__Exercise objective__:
Begin at the line containing "Where should I click to: Click the $5.99" in the entries below and end at the line containing "Task: Open the LOGIN link"; transcribe that range exactly and nothing outside it.

(Material provided)

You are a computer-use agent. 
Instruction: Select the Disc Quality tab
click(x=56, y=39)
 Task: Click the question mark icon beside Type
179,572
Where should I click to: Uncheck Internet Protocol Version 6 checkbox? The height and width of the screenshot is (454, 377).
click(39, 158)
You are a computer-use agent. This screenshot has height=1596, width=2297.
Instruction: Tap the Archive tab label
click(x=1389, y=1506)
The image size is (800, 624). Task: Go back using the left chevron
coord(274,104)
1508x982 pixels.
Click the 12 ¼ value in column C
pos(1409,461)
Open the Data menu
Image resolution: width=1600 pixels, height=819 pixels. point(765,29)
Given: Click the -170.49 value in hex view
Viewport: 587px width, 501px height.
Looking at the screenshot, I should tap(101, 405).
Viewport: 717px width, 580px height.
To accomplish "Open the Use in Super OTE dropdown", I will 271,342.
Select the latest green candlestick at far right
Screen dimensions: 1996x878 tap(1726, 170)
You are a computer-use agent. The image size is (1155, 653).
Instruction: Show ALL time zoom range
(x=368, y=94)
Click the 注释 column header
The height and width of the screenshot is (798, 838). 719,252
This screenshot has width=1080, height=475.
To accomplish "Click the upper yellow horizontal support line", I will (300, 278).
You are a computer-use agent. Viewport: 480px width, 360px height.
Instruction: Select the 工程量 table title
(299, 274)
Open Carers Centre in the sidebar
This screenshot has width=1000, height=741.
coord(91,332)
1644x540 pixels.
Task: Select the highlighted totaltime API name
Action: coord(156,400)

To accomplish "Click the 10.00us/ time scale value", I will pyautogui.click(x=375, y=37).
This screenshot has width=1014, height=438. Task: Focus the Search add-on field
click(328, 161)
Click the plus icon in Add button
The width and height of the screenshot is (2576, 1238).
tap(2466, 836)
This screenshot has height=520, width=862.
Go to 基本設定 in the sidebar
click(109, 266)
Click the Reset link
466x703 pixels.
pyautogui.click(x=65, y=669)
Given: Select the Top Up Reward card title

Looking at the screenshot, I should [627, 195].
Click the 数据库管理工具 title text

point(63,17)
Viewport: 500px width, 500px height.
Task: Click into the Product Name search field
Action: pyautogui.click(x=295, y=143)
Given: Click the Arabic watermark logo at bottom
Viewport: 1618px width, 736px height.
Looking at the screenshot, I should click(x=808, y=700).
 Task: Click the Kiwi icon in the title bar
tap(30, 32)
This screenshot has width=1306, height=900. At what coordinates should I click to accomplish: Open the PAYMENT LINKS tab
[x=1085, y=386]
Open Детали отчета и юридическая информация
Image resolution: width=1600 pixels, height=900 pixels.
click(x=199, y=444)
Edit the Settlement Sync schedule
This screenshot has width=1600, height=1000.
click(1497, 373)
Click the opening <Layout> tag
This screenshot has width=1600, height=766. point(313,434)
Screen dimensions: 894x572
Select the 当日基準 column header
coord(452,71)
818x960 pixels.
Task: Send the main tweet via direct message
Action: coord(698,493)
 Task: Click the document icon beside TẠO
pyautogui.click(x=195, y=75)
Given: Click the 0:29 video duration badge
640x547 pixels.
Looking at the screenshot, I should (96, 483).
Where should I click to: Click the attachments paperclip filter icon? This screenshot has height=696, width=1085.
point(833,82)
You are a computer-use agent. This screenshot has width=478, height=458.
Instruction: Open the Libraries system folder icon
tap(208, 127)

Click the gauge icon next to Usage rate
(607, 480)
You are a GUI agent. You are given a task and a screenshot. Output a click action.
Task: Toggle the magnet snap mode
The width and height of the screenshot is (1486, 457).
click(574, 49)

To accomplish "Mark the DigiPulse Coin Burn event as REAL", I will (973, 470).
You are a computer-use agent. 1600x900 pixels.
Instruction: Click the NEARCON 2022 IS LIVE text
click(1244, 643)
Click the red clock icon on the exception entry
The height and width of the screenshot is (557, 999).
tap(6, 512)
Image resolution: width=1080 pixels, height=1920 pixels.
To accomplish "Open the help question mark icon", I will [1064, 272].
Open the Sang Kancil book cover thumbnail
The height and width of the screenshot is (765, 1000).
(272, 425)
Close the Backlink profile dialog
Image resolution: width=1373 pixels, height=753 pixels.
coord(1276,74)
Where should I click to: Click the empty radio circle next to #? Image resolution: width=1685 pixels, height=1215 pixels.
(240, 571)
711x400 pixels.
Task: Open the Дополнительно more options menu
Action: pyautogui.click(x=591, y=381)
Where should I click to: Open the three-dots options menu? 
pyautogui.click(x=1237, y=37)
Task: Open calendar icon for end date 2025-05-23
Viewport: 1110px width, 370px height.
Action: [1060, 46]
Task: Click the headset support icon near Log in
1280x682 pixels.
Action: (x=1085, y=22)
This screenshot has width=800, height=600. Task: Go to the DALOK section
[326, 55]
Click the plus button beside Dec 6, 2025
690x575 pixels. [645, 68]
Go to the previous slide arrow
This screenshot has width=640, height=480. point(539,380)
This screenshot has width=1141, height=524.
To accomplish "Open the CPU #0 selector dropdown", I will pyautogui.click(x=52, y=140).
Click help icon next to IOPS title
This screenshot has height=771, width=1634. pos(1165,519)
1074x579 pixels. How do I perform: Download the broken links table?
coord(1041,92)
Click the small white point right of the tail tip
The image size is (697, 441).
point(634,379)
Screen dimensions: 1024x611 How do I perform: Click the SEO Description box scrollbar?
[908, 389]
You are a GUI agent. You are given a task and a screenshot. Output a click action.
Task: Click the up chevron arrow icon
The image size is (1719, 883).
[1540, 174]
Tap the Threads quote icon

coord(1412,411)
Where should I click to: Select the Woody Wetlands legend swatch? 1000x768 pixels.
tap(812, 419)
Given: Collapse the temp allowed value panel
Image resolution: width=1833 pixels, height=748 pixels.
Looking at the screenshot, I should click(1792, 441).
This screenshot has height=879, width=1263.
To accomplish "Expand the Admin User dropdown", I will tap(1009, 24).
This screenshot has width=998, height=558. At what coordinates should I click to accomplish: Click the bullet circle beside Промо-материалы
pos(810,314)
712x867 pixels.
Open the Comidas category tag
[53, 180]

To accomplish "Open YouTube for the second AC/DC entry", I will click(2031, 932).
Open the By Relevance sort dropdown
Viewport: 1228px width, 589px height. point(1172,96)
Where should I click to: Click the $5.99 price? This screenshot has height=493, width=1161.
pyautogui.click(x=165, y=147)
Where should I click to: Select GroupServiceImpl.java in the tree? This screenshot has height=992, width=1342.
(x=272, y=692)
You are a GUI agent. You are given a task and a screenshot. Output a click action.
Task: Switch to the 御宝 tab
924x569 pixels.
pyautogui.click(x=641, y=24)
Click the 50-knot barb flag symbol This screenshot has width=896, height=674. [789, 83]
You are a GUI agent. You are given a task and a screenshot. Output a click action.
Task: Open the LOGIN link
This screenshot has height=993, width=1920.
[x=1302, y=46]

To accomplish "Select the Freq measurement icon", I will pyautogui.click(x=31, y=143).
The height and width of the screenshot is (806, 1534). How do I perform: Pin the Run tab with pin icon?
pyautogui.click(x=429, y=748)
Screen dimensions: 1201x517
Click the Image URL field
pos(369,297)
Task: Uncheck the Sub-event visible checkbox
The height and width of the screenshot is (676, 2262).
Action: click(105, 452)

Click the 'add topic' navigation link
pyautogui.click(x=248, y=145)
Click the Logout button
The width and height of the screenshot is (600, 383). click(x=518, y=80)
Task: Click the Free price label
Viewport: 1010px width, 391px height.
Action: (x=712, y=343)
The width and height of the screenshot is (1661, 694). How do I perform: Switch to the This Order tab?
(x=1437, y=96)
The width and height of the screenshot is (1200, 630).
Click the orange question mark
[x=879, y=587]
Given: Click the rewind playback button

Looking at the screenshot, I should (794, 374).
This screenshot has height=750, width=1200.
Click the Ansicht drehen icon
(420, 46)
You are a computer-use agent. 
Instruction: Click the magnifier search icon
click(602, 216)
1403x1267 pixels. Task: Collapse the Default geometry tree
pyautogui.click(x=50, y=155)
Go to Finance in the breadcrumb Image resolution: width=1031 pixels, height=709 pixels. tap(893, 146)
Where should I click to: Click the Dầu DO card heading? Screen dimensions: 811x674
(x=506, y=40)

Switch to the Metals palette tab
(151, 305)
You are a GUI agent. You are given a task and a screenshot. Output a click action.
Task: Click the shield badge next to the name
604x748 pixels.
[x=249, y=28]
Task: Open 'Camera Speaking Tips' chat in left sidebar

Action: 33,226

(End Material provided)

__Worked solution__:
Where should I click to: Click the $5.99 price? This screenshot has height=493, width=1161.
pyautogui.click(x=165, y=147)
Where should I click to: Select GroupServiceImpl.java in the tree? This screenshot has height=992, width=1342.
(x=272, y=692)
You are a GUI agent. You are given a task and a screenshot. Output a click action.
Task: Switch to the 御宝 tab
924x569 pixels.
pyautogui.click(x=641, y=24)
Click the 50-knot barb flag symbol This screenshot has width=896, height=674. [789, 83]
You are a GUI agent. You are given a task and a screenshot. Output a click action.
Task: Open the LOGIN link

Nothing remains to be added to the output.